Este fenómeno contrasta con otros momentos en los que la crisis de la política le abrió paso a una transformación institucional. En particular, con los sucesos que a comienzos de los años noventa dieron lugar a la Constituyente de 1991. En ese entonces, la violencia de las guerrillas y la acción del narcotráfico motivaron el movimiento social que promovió la séptima papeleta. Y además de los estudiantes, en ese propósito estuvieron de acuerdo políticos y partidos que vieron su supervivencia ligada a la apertura del sistema democrático.

Hoy en día, en contraste, ningún movimiento de origen ciudadano exige una nueva institucionalidad. Las manifestaciones a favor del acuerdo de paz, surgidas después del triunfo del No en el plebiscito, desaparecieron una vez se firmó el acuerdo del Teatro Colón. Y las movilizaciones anticorrupción que dieron lugar a las marchas de marzo pasado y a la firmatón por una consulta para combatir el flagelo, no tuvieron un origen social, sino que respondieron a iniciativas del Centro Democrático y del Partido Verde, respectivamente.

Según la última encuesta de Invamer para Caracol TV, Blu Radio y SEMANA, el Congreso, el sistema judicial y los partidos políticos tienen la peor imagen entre los colombianos, y su desfavorabilidad supera el 60 por ciento. Así mismo, siete de cada diez personas sienten que el país va por mal camino.

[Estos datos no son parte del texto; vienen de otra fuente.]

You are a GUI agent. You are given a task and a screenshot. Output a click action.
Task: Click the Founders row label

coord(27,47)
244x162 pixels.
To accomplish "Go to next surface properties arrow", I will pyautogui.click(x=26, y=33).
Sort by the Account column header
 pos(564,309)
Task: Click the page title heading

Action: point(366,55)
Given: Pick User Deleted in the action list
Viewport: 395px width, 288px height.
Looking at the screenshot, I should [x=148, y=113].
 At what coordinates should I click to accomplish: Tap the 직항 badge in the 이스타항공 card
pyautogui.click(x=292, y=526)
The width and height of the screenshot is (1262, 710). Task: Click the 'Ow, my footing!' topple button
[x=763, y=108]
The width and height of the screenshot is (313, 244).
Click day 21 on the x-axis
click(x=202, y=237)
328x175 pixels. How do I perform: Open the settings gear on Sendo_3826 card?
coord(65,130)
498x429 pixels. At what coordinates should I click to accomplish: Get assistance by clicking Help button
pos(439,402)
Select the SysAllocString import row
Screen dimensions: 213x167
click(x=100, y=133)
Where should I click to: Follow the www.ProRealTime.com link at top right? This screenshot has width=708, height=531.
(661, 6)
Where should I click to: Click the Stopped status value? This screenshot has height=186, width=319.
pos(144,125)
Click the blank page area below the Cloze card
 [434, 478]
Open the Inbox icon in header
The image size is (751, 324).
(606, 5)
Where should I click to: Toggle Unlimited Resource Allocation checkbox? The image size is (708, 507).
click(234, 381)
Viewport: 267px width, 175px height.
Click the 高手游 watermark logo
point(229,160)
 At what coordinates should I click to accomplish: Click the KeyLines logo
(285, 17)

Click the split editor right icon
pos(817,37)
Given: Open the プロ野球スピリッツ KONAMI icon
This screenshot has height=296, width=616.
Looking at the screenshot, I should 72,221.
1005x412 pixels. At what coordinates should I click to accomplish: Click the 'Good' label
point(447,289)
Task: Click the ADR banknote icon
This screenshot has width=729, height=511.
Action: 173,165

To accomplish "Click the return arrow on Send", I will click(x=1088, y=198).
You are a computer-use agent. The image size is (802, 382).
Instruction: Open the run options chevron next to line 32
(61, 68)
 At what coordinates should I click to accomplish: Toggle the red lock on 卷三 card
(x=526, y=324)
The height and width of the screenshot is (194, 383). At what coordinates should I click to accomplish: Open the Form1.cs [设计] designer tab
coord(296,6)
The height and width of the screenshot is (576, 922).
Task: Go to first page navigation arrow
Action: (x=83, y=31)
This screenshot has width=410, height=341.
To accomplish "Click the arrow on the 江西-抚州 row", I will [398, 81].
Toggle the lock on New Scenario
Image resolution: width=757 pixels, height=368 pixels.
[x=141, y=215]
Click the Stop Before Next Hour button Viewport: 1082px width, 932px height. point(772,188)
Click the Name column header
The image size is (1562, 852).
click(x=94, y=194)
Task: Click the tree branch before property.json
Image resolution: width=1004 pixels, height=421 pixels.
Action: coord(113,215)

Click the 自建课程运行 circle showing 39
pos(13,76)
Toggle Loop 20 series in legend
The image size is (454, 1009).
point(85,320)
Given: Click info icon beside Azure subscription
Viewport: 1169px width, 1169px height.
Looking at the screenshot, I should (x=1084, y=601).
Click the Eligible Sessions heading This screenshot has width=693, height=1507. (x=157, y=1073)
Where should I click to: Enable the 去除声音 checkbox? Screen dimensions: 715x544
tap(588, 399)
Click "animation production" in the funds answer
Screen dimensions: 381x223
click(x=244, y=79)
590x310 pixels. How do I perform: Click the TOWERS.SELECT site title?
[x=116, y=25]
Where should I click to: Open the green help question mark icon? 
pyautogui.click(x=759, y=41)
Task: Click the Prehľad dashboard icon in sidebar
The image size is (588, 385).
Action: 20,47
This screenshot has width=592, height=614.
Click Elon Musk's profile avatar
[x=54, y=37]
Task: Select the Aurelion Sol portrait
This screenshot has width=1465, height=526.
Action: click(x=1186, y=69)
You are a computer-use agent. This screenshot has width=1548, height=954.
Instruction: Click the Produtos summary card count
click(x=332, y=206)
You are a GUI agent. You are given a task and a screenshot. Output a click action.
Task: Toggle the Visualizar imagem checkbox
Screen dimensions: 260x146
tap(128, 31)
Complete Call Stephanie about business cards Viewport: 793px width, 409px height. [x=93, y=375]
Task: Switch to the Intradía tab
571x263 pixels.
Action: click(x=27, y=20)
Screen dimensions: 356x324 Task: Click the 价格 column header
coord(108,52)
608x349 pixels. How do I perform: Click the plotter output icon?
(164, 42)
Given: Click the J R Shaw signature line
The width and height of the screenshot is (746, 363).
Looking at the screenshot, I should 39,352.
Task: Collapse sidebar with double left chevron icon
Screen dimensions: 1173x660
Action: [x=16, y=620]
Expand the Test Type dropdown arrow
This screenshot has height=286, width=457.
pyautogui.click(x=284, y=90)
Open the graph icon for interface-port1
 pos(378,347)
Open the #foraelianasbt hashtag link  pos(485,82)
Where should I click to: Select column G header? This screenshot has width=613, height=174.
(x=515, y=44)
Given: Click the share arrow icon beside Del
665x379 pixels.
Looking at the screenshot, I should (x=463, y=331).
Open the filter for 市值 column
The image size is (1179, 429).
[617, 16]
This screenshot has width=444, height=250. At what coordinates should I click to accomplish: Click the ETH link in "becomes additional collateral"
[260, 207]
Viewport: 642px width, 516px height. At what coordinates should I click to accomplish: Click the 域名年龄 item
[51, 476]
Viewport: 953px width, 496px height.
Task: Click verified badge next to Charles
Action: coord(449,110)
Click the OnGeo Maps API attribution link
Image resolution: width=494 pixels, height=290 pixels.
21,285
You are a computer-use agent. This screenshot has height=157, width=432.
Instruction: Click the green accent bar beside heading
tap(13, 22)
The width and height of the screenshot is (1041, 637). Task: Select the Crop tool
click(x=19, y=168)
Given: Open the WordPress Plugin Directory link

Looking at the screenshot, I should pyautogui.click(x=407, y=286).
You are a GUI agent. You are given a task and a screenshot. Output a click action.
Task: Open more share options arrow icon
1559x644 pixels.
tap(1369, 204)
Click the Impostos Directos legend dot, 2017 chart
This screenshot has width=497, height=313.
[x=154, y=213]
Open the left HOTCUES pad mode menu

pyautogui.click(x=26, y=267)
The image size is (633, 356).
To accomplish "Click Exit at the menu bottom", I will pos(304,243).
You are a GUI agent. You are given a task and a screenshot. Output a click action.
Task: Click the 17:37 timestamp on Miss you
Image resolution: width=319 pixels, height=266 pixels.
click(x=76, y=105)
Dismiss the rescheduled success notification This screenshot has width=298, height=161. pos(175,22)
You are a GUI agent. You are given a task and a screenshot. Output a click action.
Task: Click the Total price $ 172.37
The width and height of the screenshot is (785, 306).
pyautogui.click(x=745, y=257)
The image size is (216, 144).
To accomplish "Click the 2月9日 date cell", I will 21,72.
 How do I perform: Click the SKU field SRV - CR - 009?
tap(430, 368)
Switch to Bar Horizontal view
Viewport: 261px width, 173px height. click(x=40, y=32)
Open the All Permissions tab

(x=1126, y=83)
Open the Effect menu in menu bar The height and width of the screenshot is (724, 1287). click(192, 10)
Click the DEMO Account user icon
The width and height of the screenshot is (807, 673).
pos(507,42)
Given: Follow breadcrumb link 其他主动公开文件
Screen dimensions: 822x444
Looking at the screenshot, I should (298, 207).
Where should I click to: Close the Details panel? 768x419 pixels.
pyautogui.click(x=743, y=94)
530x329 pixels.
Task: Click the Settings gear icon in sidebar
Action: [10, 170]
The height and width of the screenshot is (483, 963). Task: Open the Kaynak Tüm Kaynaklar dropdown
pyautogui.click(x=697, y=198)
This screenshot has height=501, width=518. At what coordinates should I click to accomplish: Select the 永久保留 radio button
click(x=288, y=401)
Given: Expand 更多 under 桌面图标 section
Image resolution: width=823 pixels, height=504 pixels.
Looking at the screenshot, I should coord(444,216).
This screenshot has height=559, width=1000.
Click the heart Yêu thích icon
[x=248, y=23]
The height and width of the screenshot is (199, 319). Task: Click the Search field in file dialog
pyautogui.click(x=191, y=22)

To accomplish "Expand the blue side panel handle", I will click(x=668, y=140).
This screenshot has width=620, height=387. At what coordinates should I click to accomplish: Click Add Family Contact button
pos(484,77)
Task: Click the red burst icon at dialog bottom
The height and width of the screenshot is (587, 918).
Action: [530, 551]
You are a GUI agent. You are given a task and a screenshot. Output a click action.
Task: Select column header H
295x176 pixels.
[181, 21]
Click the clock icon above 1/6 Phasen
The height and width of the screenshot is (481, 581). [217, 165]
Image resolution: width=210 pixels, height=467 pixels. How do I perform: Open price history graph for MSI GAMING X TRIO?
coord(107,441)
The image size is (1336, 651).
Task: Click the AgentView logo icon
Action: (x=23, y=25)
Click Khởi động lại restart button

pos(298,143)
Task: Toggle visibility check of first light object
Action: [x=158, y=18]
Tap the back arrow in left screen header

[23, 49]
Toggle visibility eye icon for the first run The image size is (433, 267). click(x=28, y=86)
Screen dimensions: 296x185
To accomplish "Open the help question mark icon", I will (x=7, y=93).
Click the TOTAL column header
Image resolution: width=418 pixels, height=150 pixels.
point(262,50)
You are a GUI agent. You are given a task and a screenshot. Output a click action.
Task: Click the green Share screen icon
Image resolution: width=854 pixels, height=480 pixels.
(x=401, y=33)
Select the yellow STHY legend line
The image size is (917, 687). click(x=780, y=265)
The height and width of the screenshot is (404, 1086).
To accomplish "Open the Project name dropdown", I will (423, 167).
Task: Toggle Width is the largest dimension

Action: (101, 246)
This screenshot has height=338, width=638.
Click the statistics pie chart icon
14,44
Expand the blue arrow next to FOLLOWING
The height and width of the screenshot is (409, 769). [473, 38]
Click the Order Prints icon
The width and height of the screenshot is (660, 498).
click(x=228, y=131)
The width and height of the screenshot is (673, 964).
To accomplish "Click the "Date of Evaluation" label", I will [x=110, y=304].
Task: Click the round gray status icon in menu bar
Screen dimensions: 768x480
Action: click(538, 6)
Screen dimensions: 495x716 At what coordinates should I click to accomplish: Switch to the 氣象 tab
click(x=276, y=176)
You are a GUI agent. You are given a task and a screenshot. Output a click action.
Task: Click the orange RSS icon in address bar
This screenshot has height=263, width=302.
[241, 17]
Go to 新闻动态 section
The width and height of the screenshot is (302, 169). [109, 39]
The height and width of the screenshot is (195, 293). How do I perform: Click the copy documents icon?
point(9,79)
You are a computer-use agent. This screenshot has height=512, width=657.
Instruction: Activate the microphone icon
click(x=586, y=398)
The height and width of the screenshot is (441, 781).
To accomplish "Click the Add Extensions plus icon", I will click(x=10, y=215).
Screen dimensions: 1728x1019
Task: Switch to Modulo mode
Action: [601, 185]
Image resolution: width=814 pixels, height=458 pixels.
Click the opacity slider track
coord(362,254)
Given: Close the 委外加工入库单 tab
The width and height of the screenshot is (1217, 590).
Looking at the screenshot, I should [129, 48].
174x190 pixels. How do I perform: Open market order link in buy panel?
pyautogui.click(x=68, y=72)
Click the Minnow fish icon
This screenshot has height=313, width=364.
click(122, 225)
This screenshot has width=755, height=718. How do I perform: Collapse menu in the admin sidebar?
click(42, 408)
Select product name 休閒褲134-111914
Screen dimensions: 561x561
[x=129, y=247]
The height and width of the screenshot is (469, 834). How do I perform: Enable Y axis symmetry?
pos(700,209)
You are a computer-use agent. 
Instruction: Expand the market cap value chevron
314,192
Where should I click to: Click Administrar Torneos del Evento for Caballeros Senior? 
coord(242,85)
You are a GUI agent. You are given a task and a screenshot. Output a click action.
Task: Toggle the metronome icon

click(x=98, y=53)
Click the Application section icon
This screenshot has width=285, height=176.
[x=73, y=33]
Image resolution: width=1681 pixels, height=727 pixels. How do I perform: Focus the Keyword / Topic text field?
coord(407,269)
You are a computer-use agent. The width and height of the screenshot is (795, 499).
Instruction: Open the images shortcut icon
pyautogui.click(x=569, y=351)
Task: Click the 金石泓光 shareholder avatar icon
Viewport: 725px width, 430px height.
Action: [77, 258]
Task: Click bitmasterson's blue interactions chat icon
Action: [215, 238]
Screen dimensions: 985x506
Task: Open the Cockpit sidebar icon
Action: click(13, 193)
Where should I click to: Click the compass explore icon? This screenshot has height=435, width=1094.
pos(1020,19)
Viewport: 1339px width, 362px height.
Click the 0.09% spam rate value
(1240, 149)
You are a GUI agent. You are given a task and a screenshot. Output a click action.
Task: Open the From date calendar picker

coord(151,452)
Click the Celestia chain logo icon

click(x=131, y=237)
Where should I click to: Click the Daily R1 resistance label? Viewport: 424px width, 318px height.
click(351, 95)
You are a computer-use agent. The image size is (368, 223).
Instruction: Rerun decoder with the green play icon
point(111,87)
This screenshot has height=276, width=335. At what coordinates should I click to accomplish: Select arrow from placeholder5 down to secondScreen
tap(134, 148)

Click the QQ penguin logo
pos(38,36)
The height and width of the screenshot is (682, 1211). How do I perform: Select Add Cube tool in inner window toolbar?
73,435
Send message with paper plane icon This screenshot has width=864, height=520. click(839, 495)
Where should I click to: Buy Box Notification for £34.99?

Sin embargo, a diferencia de lo que pasó en los años noventa, más que una apertura democrática, el desencanto institucional parece estar privilegiando valores negativos para la democracia como el autoritarismo, el populismo o el caudillismo de izquierda o de derecha. De hecho, las concepciones extremas de la política se basan en atacar las reglas de juego y en profundizar la falta de credibilidad en las mismas. Cuando Gustavo Petro dice que el Estado colombiano no da garantías para hacer política, refiriéndose al trámite de un permiso para hablar en plaza pública en Medellín, generaliza un presunto problema a todas las instituciones. Y cuando Iván Duque insinúa que hay una especie de alianza entre la Farc y la Corte Suprema de Justicia para perseguir a Álvaro Uribe, pone en duda el comportamiento de todo el sistema judicial. El escepticismo frente a lo público se fortalece como resultado de afirmaciones de ese tipo.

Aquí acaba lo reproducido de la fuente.